Beginning in 1935, she had her own dressmaking business in White Plains, New York. She eventually oversaw ladies alterations, and developed her own dressmaking clientele. In 1948, Valdes opened "Zelda Wynn," her design and dressmaking studio, on Broadway (in what is now Washington Heights on Broadway and West 158th Street). Valdes said that her shop was the first black-owned business on Broadway. She sold her dresses to movie star Dorothy Dandridge, opera diva Jessye Norman, and singer Gladys Knight. Valdes also dressed the entire bridal party for the 1948 wedding of Marie Ellington and Nat King Cole. Additional celebrity clients included Josephine Baker, Mae West, Ella Fitzgerald, Dorothy Dandridge, Eartha Kitt, and Marian Anderson. Her designing relationship with Fitzgerald was mostly long-distance - she told The New York Times in 1994 that she only fit Fitzgerald once in 12 years, and did most of her designing for her based off her imagination. Valdes also created a new sexier image for singer Joyce Bryant who LIFE Magazine dubbed “the Black Marilyn Monroe."

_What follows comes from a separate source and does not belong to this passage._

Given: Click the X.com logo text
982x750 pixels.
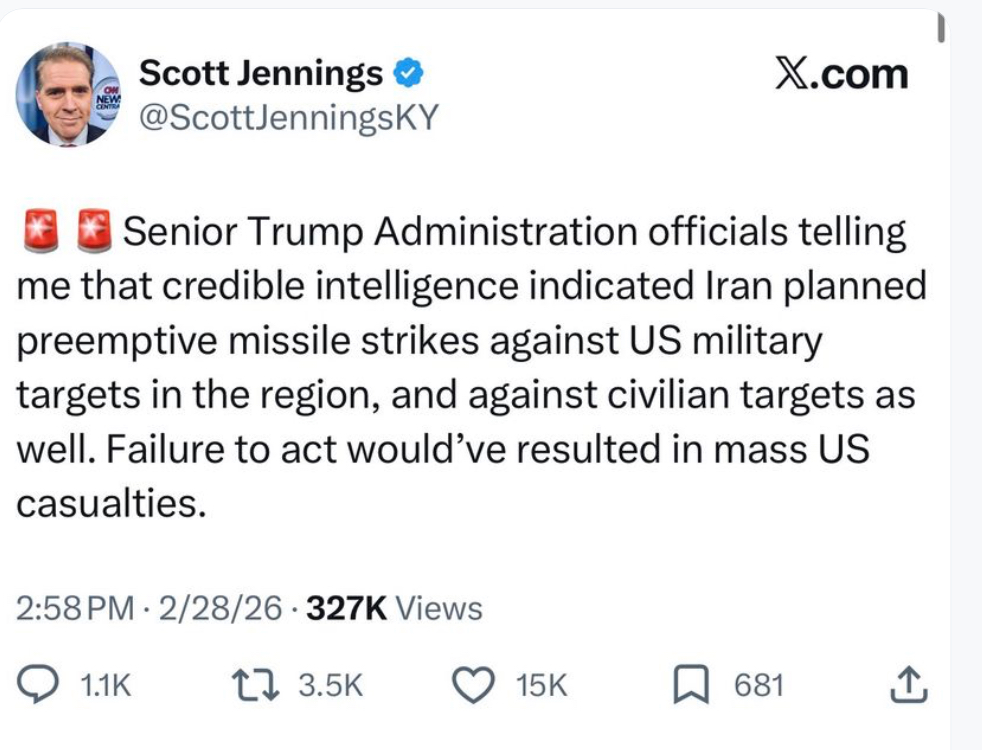Looking at the screenshot, I should click(841, 74).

Her role in glamorizing women caught the attention of Playboy’s Hugh Hefner who commissioned Zelda to design bunny costumes for the Playboy Playmates, an idea suggested by Victor Lownes. She created the original Playboy Bunny costume, which was presented at the opening of the first Playboy Club in Chicago, IL on February 29, 1960. It was also the first commercial uniform to be registered by the United States Patent and Trademark Office.
Beginning in the 1960s, Valdes directed the Fashion and Design Workshop of the Harlem Youth Opportunities Unlimited and Associated Community Teams (HARYOU-ACT). Valdes taught costume designing skills and facilitated fabric donations to the student workshops.
She was one of the founders of the National Association of Fashion Accessory Designers, an industry group intended to promote black design professionals. This group was established with the sponsorship of the National Council of Negro Women.
In 1970, Arthur Mitchell asked Valdes to design costumes for his new company, the Dance Theatre of Harlem. By 1992, Valdes would design costumes for eighty-two productions. She closed her business in 1989 but continued to work with the Dance Theatre of Harlem until her death in 2001 at the age of 96.